### Job
Write out every line of the records below again, requests included, and add 128 to each coordinate in the answers. Leave the pictures out.

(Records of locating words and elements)
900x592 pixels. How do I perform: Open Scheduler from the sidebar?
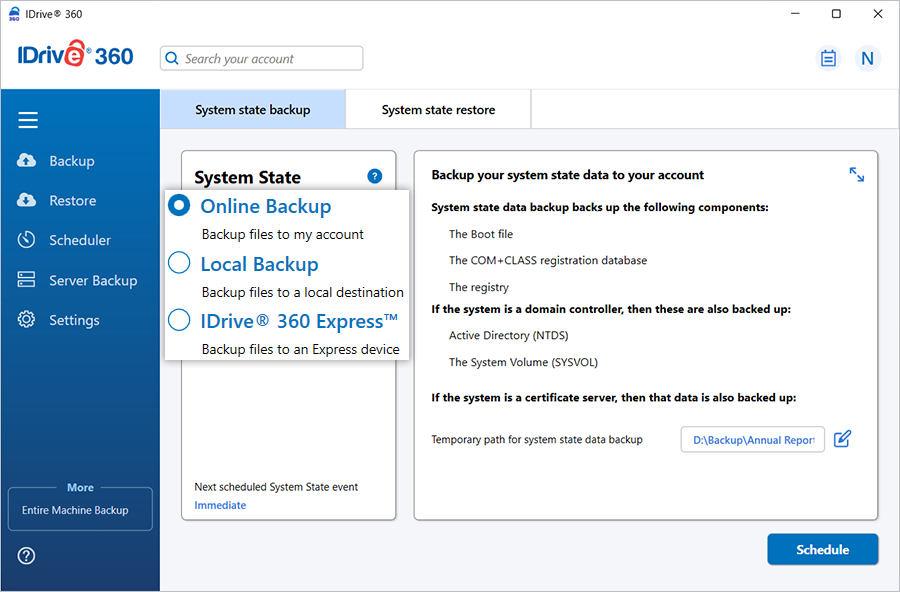pos(79,241)
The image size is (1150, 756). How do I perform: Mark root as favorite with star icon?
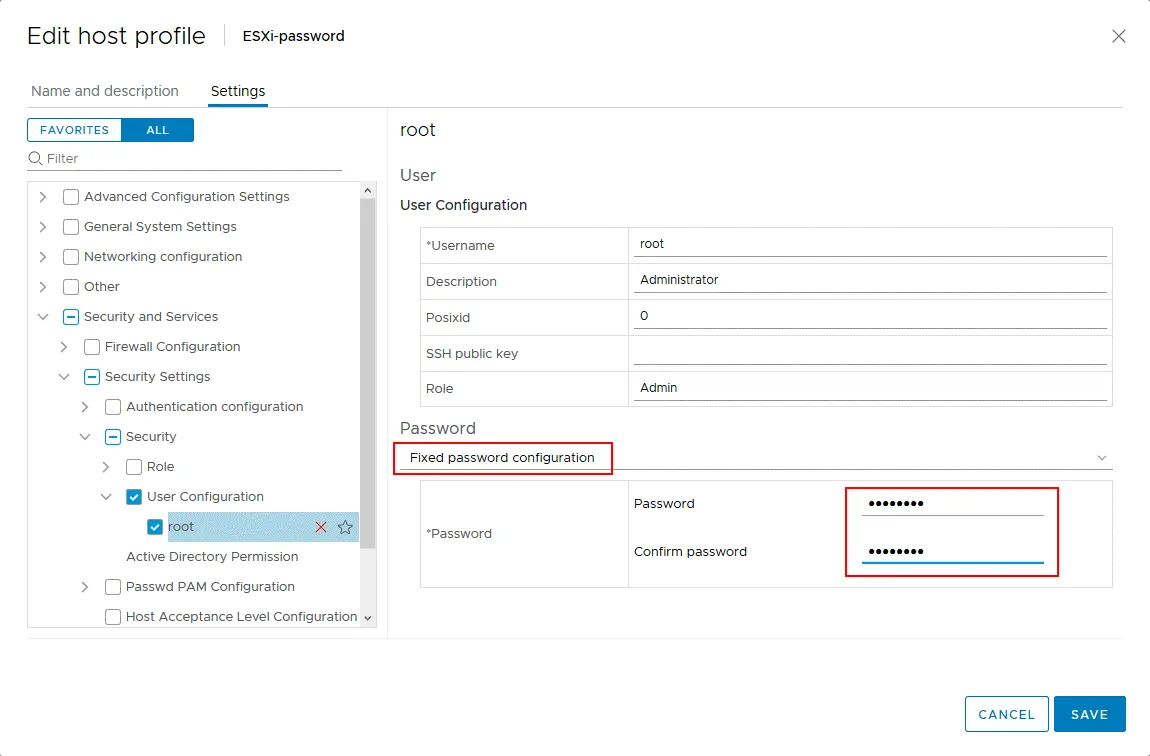click(x=345, y=527)
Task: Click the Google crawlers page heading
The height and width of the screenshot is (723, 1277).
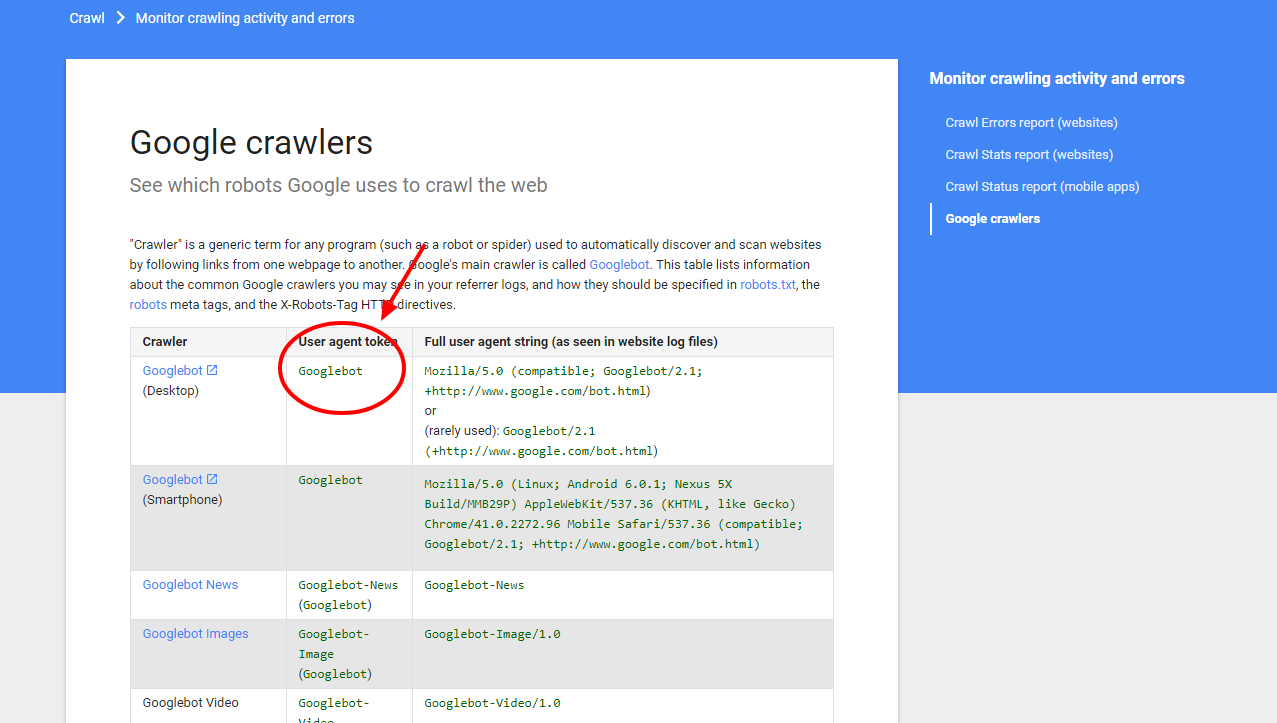Action: tap(250, 142)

### Output below
900x592 pixels. How do I perform: Open Scheduler from the sidebar?
pos(207,369)
The image size is (1150, 756). How do I perform: Mark root as favorite with star icon?
click(x=473, y=655)
Task: Click the Google crawlers page heading
The height and width of the screenshot is (723, 1277).
Action: tap(378, 270)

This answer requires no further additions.